What you should do >>
Could you convert the data, from the line containing "Click the Destination" up to and including the line containing "click(x=15, y=428)", into a Markdown table with the columns Row Number and Text? Give each line its own numbered row and omit any blank lines.
— Start Stored data —
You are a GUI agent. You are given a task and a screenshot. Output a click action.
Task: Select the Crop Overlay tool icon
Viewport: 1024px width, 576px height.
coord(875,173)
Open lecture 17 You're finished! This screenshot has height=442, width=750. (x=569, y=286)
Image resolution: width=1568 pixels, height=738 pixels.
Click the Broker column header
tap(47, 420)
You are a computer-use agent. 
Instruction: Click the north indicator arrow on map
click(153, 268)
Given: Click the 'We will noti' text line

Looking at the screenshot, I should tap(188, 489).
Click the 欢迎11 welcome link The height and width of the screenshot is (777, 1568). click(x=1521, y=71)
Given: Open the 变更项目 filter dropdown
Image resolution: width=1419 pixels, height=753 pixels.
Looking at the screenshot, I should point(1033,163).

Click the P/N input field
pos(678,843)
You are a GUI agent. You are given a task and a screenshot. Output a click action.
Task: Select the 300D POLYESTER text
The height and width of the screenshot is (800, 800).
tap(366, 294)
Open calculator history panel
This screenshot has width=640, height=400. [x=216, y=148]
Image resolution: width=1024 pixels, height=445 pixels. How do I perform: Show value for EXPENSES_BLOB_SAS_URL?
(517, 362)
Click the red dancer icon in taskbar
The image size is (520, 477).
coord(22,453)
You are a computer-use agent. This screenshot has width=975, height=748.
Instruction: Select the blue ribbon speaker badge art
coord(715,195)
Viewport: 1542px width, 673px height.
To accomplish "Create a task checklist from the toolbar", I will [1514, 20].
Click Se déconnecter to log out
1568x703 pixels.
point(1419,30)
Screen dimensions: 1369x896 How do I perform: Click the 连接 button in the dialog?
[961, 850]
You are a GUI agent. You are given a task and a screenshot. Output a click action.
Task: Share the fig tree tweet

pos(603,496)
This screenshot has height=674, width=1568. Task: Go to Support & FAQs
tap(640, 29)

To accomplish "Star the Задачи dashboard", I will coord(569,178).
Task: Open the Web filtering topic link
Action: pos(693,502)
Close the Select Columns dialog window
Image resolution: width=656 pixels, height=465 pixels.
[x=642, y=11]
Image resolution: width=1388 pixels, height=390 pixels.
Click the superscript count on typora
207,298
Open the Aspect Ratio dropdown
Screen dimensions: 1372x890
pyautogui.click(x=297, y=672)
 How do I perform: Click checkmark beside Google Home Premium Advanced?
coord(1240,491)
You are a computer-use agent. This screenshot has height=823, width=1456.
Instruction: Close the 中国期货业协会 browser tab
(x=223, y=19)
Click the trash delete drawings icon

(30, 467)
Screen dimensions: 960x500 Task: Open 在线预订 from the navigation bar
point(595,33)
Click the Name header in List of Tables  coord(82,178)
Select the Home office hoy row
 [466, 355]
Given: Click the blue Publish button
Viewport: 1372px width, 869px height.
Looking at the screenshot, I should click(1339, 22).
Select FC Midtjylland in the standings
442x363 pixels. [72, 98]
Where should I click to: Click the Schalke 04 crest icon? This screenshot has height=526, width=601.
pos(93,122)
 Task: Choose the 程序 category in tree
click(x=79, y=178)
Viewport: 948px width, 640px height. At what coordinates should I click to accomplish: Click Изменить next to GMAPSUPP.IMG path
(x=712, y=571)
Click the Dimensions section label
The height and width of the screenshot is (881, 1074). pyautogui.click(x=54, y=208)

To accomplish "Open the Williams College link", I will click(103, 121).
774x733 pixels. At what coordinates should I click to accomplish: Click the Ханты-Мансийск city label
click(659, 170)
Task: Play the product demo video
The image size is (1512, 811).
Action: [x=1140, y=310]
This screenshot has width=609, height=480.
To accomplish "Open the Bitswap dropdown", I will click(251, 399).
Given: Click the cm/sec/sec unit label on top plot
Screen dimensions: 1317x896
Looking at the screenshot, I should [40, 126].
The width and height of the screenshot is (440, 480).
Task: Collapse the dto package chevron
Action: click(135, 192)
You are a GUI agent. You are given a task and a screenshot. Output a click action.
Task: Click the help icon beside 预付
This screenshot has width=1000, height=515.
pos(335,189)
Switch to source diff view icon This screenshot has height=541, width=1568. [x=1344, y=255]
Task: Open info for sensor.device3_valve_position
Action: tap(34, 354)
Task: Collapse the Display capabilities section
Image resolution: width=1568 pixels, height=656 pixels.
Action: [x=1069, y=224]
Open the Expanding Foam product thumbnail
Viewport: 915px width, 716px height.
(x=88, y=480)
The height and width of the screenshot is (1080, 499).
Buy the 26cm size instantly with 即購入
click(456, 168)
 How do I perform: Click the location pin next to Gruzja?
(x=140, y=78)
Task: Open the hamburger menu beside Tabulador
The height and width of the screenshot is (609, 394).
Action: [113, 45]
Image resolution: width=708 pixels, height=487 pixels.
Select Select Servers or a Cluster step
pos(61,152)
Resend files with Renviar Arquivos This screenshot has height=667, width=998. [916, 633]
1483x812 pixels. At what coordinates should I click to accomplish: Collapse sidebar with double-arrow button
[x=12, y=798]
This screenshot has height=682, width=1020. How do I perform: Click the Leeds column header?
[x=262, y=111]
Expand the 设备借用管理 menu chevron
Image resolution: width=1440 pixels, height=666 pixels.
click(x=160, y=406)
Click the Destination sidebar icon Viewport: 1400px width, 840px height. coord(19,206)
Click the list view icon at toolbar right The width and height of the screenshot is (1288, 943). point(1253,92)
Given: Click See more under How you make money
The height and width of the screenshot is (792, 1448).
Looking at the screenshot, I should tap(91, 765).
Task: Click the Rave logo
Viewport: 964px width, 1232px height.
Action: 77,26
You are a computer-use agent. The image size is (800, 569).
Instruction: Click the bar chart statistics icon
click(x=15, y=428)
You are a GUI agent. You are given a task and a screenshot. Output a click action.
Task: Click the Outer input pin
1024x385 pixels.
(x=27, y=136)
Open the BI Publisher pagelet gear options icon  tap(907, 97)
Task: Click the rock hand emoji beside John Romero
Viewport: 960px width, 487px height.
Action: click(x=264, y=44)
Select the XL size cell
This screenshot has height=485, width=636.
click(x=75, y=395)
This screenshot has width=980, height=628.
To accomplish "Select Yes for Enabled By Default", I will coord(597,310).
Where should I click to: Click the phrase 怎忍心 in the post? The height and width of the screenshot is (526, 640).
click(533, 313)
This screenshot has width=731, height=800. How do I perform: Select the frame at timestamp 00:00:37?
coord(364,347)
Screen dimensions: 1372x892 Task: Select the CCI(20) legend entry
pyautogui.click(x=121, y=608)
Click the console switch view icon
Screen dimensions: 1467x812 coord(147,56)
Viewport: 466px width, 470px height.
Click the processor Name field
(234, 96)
— End Stored data —
Result >>
| Row Number | Text |
|---|---|
| 1 | Click the Destination sidebar icon Viewport: 1400px width, 840px height. coord(19,206) |
| 2 | Click the list view icon at toolbar right The width and height of the screenshot is (1288, 943). point(1253,92) |
| 3 | Given: Click See more under How you make money |
| 4 | The height and width of the screenshot is (792, 1448). |
| 5 | Looking at the screenshot, I should tap(91, 765). |
| 6 | Task: Click the Rave logo |
| 7 | Viewport: 964px width, 1232px height. |
| 8 | Action: 77,26 |
| 9 | You are a computer-use agent. The image size is (800, 569). |
| 10 | Instruction: Click the bar chart statistics icon |
| 11 | click(x=15, y=428) |